Voici quelques images d’un atelier de tirages photographiques alternatifs auquel j’ai participé le week-end dernier.




« Alternatifs » parce qu’on n’utilise ni papier photo, ni chambre noire, ni agrandisseur. À la place: du papier aquarelle qu’on sensibilise (c’est à dire qu’on le rend réactif à la lumière) avec une solution chimique et les rayons du soleil – ou une lampe UV quand les nuages décident de se joindre à la fête.
Je fais déjà un peu de cyanotype depuis quelques années, mais je n’avais encore jamais testé cette technique pour des tirages photo. Pendant cette journée, nous avons également découvert le procédé Van Dyke, qui fonctionne sur le même principe que le cyanotype, avec d’autres produits et surtout un rendu dans de magnifiques teintes de brun plus ou moins chaudes.
J’ai tout aimé de cet atelier: la passion et la générosité avec lesquelles les deux intervenants – un artiste et un chimiste – ont partagé leur savoir; la bienveillance du groupe; ces moments suspendus, assis·e sur le trottoir devant l’atelier, à attendre que le soleil fasse son travail. C’était une journée dense, dans laquelle les techniques utilisées imposaient également une forme de lenteur. Au final, je n’ai produit « que » quatre images, parce qu’avant d’y parvenir il a fallu étalonner, expérimenter, rater, recommencer.

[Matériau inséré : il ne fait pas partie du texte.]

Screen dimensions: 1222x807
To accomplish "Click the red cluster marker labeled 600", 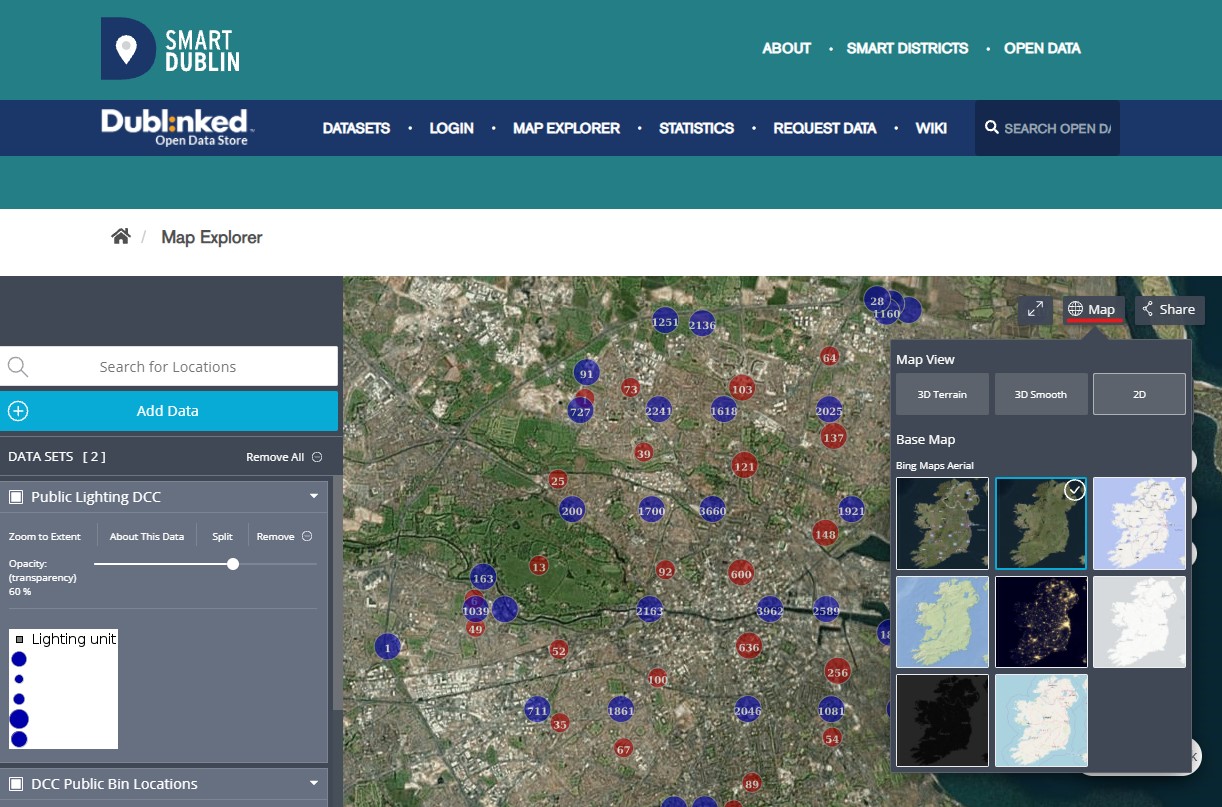I will (x=740, y=574).
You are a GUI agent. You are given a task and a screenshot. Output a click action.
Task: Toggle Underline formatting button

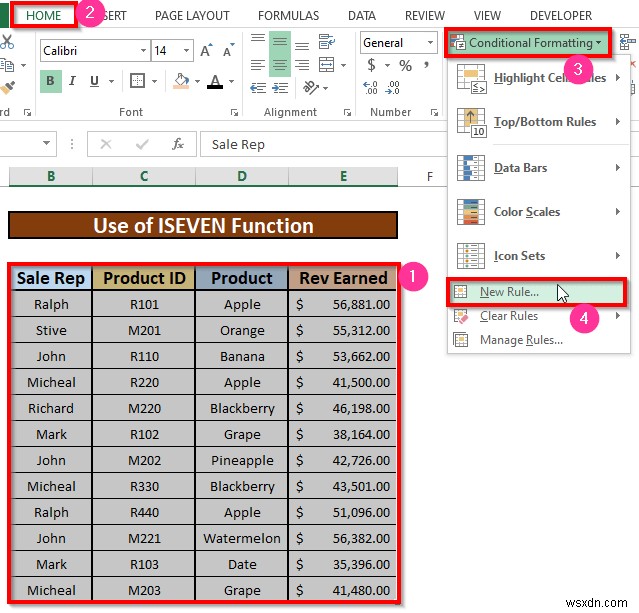[95, 81]
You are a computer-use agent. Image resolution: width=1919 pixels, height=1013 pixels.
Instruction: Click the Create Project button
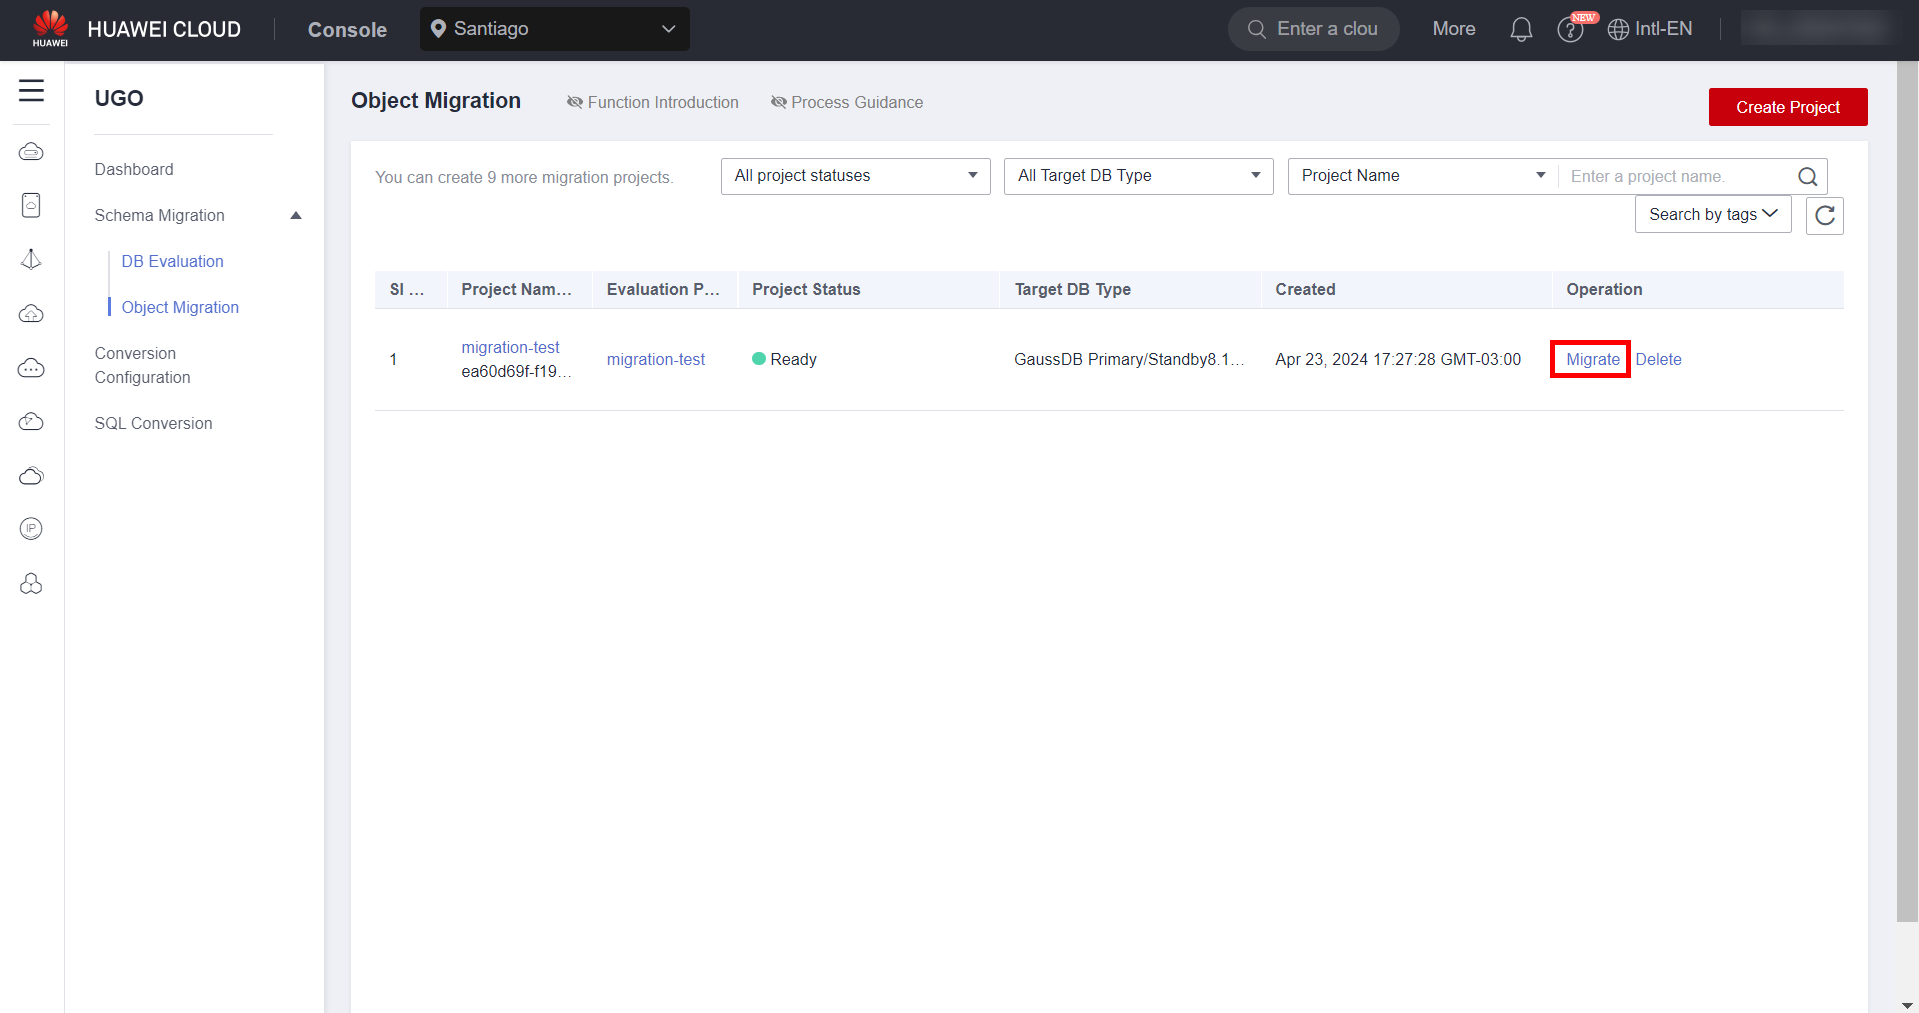pyautogui.click(x=1787, y=107)
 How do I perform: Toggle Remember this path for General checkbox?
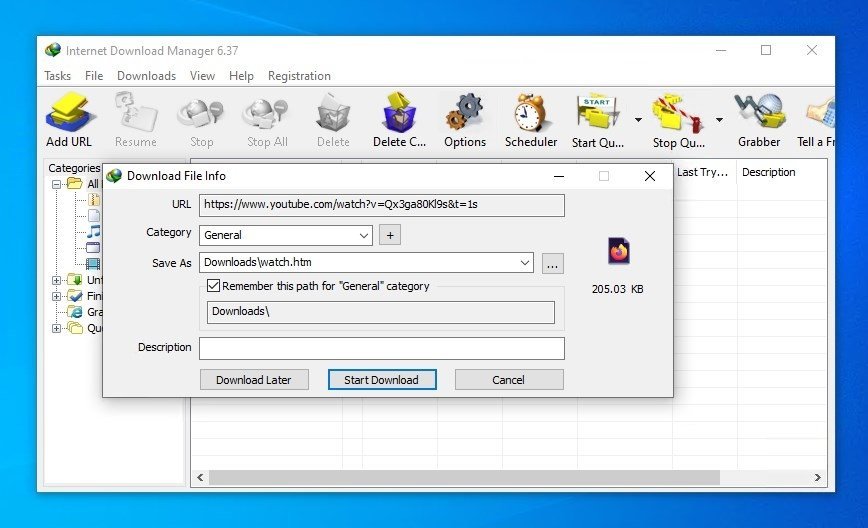[213, 286]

Et quelle satisfaction lorsque que, enfin, la durée d’exposition était pile la bonne. De voir les couleurs atteindre les teintes souhaitées, les contrastes s’intensifier, et les détails se dessiner finement sur le grain du papier aquarelle.
Retrouver cette approche analogique de la photo m’a apporté une grande joie. Ça m’a particulièrement amusée de faire ce genre de tirages « à l’ancienne » à partir de photos numériques. Le procédé Van Dyke est malheureusement un peu moins accessible pour une pratique à la maison, mais je ne manquerai pas de retenter l’expérience chez moi avec le cyanotype.